**PASSAGE FOR REVIEW:**
- - -
Last Updated on January 3, 2020 by Sagar Aryal
B lymphocytes, the cells that produce antibodies, were so called because in birds they were found to mature in an organ called the Bursa of Fabricius. In mammals, no anatomic equivalent of the bursa exists, and the early stages of B cell maturation occur in the bone marrow. Thus, B lymphocytes now refer to bone marrow–derived lymphocytes.
B cells are found in the germinal centers of the lymph nodes, in the white pulp of the spleen, and in the MALT. B cells perform two important functions:
- They differentiate into plasma cells and produce antibodies.
- They can present antigen to helper T cells (Act as Antigen Presenting Cells).
The major subsets of B cells are follicular B cells, marginal zone B cells, and B-1 cells, each of which is found in distinct anatomic locations within lymphoid tissues. Follicular B cells express highly diverse, clonally distributed sets of antibodies that serve as cell surface antigen receptors and as the key secreted effector molecules of adaptive humoral immunity. In contrast, B-1 and marginal-zone B cells produce antibodies with very limited diversity.
Origin of B cells
B-cell development begins in the bone marrow with the asymmetric division of an HSC and continues through a series of progressively more differentiated progenitor stages to the production of common lymphoid progenitors (CLPs), which can give rise to either B cells or T cells. Progenitor cells that remain in the bone marrow become B cells. B cell precursors, during embryogenesis, first proliferate and develop in the fetal liver. From there, they migrate to the bone marrow, the main site of B-cell maturation in the adults. The Pre-B cells have only µ heavy chains in the cytoplasm but do not have surface immunoglobulin and light chains. Pre-B cells are found in the bone marrow, while mature B cells are found in the circulation.
According to clonal selection theory, each immunologically competent B cell possesses receptor for either IgM or IgD that can combine with one antigen or closely related antigens. After binding of the antigen, the B cell is activated to proliferate and form a clone of cells. Selected B cells are transformed to plasma cells that secrete antibodies specific for the antigen. Plasma cells synthesize the immunoglobulin with the same antigenic specificity as those carried by activated B cells.
B cells mature in two phases:
- Antigen-independent phase, which consists of stem cells and pre-B cells
- Antigen-dependent phase, which consists of the cells, such as activated B cells and plasma cells that proliferate on interactions of antigen with B cells.
B cells possess surface IgM, which acts as a receptor for antigen. Some B cells may also carry on their surface IgD as receptor for the antigen. There are many other molecules expressed on the surface of the B cells, which serve different functions. A few of them are B220, class II MHC molecules, CR1 and CR2, CD40, etc.
- - -
**MATERIAL PROVIDED:**
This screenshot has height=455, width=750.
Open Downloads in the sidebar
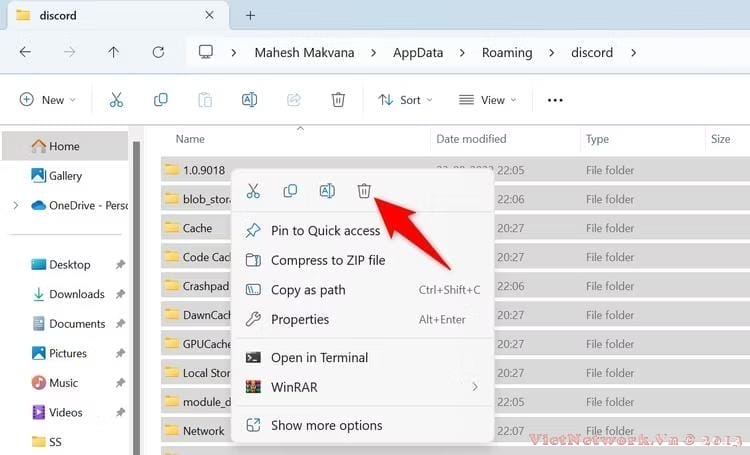tap(77, 294)
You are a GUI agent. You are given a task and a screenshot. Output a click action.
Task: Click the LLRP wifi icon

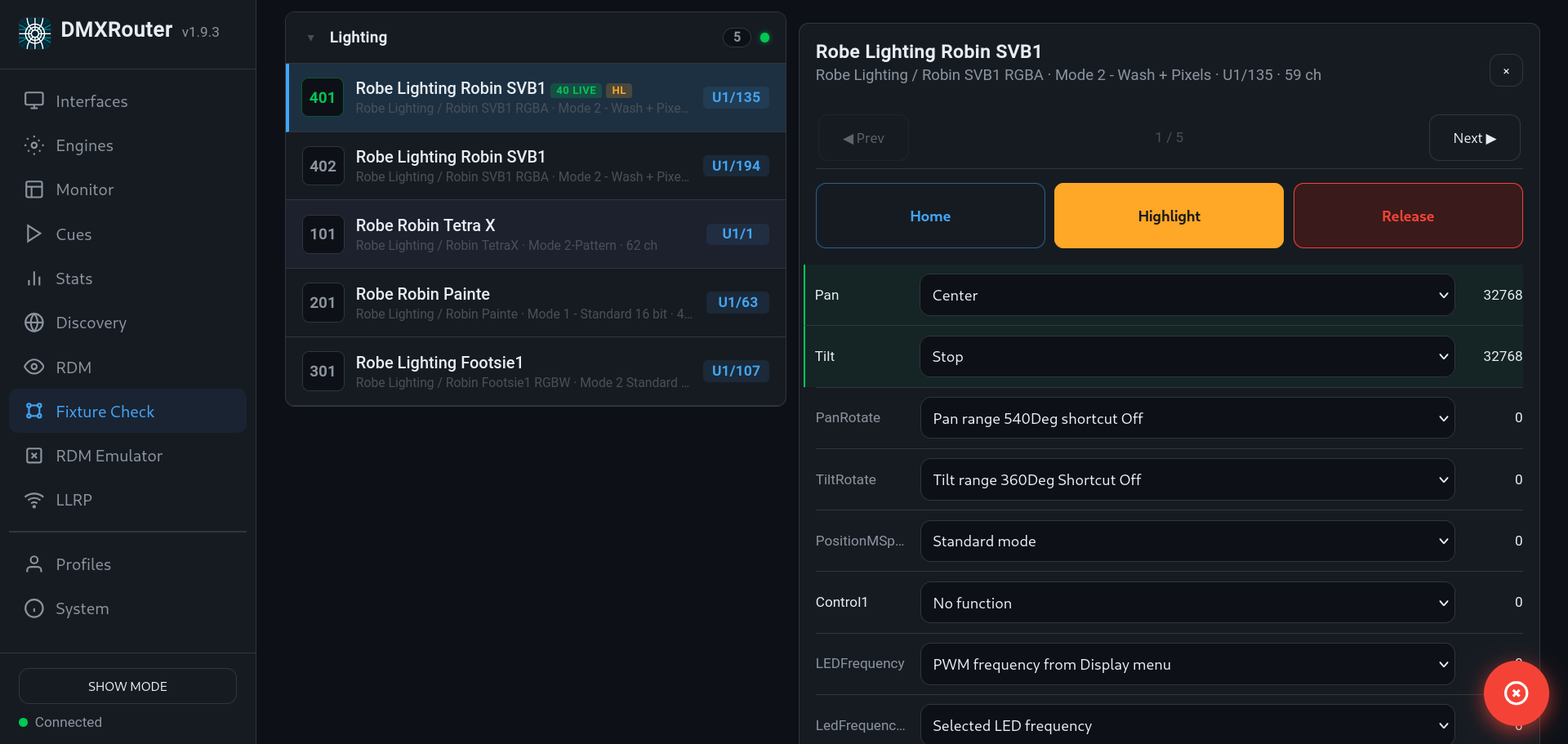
- - -
Write out, word for word, the portion of the passage on B lymphocytes that runs from "Last Updated on" up to and including "Antigen Presenting Cells).".

**OUTPUT OF THE EXERCISE:**
Last Updated on January 3, 2020 by Sagar Aryal
B lymphocytes, the cells that produce antibodies, were so called because in birds they were found to mature in an organ called the Bursa of Fabricius. In mammals, no anatomic equivalent of the bursa exists, and the early stages of B cell maturation occur in the bone marrow. Thus, B lymphocytes now refer to bone marrow–derived lymphocytes.
B cells are found in the germinal centers of the lymph nodes, in the white pulp of the spleen, and in the MALT. B cells perform two important functions:
- They differentiate into plasma cells and produce antibodies.
- They can present antigen to helper T cells (Act as Antigen Presenting Cells).